Data excerpts
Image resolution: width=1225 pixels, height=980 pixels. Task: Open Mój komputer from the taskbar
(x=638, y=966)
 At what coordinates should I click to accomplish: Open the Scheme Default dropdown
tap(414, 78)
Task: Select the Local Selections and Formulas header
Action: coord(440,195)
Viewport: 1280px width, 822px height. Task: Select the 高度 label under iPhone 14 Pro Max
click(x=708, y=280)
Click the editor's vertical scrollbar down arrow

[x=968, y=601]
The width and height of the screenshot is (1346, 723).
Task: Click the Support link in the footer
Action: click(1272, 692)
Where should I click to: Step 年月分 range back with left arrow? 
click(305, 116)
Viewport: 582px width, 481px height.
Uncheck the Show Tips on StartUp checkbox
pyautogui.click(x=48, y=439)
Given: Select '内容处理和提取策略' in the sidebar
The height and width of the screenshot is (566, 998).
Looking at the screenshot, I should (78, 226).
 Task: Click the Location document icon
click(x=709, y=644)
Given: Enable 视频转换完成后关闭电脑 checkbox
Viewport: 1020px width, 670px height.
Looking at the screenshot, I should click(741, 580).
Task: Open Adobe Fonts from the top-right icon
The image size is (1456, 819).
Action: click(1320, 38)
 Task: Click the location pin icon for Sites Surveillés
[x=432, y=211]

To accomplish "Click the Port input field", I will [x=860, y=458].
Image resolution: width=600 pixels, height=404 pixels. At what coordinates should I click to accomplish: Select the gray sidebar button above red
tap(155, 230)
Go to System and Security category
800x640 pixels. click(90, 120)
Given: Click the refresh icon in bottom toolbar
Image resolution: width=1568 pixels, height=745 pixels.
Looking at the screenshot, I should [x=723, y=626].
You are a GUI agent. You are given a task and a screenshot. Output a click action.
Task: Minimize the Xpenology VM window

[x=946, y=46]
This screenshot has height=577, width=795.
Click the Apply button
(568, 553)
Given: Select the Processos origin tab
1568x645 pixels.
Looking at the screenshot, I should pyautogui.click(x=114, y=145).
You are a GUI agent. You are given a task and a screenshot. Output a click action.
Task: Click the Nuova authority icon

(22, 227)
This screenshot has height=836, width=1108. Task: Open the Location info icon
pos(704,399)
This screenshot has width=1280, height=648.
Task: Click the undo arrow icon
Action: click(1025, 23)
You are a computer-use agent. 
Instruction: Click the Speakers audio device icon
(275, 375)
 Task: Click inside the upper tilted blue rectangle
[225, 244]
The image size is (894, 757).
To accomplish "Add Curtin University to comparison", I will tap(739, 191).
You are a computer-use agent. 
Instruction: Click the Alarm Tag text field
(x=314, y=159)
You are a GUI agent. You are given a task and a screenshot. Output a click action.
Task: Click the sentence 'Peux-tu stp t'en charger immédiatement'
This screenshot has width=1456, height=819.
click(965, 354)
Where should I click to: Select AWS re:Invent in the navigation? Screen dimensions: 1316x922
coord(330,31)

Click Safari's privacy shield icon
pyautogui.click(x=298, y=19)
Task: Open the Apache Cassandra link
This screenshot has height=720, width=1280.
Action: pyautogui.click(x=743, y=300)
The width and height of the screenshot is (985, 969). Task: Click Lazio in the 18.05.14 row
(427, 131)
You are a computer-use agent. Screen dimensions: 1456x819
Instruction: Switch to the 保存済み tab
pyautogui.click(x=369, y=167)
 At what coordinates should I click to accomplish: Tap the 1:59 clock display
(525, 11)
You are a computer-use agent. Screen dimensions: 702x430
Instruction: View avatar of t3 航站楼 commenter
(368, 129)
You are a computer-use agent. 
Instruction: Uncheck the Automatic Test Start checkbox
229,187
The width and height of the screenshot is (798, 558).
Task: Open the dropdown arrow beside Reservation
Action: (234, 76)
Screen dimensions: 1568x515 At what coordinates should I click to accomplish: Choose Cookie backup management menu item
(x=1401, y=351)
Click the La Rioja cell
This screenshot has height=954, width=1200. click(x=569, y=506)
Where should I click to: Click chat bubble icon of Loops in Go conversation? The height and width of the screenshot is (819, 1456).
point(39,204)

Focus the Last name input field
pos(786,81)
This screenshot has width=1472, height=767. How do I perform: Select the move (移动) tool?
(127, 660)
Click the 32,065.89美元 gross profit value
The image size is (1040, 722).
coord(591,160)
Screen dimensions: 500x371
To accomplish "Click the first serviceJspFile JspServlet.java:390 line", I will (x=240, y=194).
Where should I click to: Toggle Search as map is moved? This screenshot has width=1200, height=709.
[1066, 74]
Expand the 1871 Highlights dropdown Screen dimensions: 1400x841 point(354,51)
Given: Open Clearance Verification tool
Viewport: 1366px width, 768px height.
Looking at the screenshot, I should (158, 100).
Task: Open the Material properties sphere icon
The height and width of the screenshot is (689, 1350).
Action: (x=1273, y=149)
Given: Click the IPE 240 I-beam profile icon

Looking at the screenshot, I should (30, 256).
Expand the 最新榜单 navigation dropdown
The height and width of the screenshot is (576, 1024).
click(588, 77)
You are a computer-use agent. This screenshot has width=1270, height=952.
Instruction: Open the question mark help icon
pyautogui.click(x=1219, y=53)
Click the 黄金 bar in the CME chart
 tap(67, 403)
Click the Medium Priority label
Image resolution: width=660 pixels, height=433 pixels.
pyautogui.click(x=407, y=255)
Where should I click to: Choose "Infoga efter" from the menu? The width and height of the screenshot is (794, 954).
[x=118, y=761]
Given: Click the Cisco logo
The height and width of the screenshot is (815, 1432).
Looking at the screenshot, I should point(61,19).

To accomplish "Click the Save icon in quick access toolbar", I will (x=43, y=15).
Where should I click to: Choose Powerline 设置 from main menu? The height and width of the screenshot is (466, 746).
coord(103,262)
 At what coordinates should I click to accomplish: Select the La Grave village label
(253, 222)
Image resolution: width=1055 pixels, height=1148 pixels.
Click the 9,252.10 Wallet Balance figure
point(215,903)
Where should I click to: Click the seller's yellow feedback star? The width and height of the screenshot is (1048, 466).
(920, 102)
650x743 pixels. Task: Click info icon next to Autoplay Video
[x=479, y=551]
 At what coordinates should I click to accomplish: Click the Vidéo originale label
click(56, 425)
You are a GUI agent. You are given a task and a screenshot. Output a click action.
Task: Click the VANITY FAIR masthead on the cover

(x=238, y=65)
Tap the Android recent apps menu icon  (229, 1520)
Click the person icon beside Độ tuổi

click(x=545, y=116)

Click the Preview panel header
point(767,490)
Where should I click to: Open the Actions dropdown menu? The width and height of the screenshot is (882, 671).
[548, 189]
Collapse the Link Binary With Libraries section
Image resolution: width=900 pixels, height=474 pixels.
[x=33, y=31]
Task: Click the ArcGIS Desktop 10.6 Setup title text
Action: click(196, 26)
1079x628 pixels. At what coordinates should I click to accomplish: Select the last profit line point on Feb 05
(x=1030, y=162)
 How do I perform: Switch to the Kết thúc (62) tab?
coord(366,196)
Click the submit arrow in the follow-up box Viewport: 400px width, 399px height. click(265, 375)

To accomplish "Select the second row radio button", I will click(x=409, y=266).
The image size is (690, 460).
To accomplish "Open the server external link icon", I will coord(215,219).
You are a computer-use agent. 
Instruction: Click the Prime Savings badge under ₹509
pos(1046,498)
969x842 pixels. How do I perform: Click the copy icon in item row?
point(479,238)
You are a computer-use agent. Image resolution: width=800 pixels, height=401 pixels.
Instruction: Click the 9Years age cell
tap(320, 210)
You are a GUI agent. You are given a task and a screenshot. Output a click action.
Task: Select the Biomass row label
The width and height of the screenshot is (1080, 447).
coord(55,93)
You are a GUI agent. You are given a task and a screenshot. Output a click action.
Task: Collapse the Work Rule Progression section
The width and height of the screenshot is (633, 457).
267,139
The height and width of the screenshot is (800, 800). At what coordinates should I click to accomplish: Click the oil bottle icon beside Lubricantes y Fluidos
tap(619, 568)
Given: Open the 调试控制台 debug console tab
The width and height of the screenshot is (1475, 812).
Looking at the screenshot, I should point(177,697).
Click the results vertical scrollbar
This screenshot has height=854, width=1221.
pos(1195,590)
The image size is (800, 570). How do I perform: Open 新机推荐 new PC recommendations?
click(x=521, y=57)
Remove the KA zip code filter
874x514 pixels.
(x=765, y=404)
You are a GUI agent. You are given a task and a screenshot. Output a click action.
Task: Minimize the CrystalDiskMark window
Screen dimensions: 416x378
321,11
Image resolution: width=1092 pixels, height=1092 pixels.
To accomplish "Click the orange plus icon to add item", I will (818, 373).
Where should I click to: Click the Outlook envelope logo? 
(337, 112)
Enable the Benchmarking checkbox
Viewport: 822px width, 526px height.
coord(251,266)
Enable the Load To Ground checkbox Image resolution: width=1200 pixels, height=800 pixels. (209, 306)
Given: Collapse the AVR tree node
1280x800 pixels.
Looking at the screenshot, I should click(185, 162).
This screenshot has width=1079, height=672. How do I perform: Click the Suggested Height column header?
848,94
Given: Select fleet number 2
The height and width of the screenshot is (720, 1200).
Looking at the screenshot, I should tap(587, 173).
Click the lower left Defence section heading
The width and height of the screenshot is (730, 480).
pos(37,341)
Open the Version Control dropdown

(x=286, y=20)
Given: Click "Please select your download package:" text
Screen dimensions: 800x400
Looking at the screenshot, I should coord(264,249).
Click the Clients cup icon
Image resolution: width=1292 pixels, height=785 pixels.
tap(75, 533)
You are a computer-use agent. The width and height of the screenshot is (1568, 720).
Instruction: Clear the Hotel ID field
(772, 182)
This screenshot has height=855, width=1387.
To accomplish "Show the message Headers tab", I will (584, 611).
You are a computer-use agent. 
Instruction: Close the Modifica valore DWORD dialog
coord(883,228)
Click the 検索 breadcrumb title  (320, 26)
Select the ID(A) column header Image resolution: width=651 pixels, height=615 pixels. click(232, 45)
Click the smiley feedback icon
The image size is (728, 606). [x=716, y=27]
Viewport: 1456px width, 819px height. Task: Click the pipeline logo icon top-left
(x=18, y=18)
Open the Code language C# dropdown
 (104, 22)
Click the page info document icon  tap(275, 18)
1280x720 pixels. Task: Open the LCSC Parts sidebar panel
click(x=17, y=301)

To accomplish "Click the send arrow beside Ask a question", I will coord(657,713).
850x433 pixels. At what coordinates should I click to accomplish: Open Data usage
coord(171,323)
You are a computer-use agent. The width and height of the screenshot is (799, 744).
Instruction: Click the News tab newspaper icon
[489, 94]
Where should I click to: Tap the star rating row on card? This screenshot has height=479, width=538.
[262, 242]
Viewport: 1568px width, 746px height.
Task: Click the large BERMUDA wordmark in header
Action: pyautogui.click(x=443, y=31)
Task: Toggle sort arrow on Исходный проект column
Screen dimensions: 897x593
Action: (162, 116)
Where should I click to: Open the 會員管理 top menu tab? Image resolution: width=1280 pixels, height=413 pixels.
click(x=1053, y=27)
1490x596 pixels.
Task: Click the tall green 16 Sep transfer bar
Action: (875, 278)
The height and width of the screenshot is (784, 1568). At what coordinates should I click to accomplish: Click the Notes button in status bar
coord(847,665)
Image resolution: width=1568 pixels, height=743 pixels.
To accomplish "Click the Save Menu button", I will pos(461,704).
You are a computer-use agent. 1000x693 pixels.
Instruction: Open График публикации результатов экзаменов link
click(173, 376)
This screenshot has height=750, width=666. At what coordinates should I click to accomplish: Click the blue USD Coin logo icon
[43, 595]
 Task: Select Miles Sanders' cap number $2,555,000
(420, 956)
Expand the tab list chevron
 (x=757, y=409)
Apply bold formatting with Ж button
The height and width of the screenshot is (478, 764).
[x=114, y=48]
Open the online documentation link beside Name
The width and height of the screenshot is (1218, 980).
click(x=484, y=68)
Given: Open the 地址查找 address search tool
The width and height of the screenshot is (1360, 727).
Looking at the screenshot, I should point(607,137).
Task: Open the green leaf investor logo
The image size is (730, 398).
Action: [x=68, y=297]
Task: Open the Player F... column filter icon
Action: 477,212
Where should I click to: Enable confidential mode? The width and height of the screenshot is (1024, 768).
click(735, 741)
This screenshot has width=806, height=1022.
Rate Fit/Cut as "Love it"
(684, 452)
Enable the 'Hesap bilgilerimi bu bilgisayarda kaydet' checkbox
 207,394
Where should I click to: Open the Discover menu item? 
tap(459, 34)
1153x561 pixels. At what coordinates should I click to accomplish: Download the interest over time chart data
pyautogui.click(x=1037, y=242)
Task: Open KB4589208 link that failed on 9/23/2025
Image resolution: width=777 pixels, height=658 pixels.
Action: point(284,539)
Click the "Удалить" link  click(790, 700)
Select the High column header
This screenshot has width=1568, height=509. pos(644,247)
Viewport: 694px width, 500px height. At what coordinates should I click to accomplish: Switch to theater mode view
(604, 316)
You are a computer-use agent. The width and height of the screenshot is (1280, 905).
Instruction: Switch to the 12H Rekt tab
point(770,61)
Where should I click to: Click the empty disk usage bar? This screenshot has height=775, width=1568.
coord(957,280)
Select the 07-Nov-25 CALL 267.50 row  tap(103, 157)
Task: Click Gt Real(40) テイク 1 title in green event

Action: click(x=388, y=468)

TASK DETAILS: At the line containing "is (1280, 905).", start copying. Continue exactly through the final line of the entries above and stop there.

YOUR RESPONSE:
You are a computer-use agent. The width and height of the screenshot is (1280, 905).
Instruction: Switch to the 12H Rekt tab
point(770,61)
Where should I click to: Click the empty disk usage bar? This screenshot has height=775, width=1568.
coord(957,280)
Select the 07-Nov-25 CALL 267.50 row  tap(103, 157)
Task: Click Gt Real(40) テイク 1 title in green event

Action: click(x=388, y=468)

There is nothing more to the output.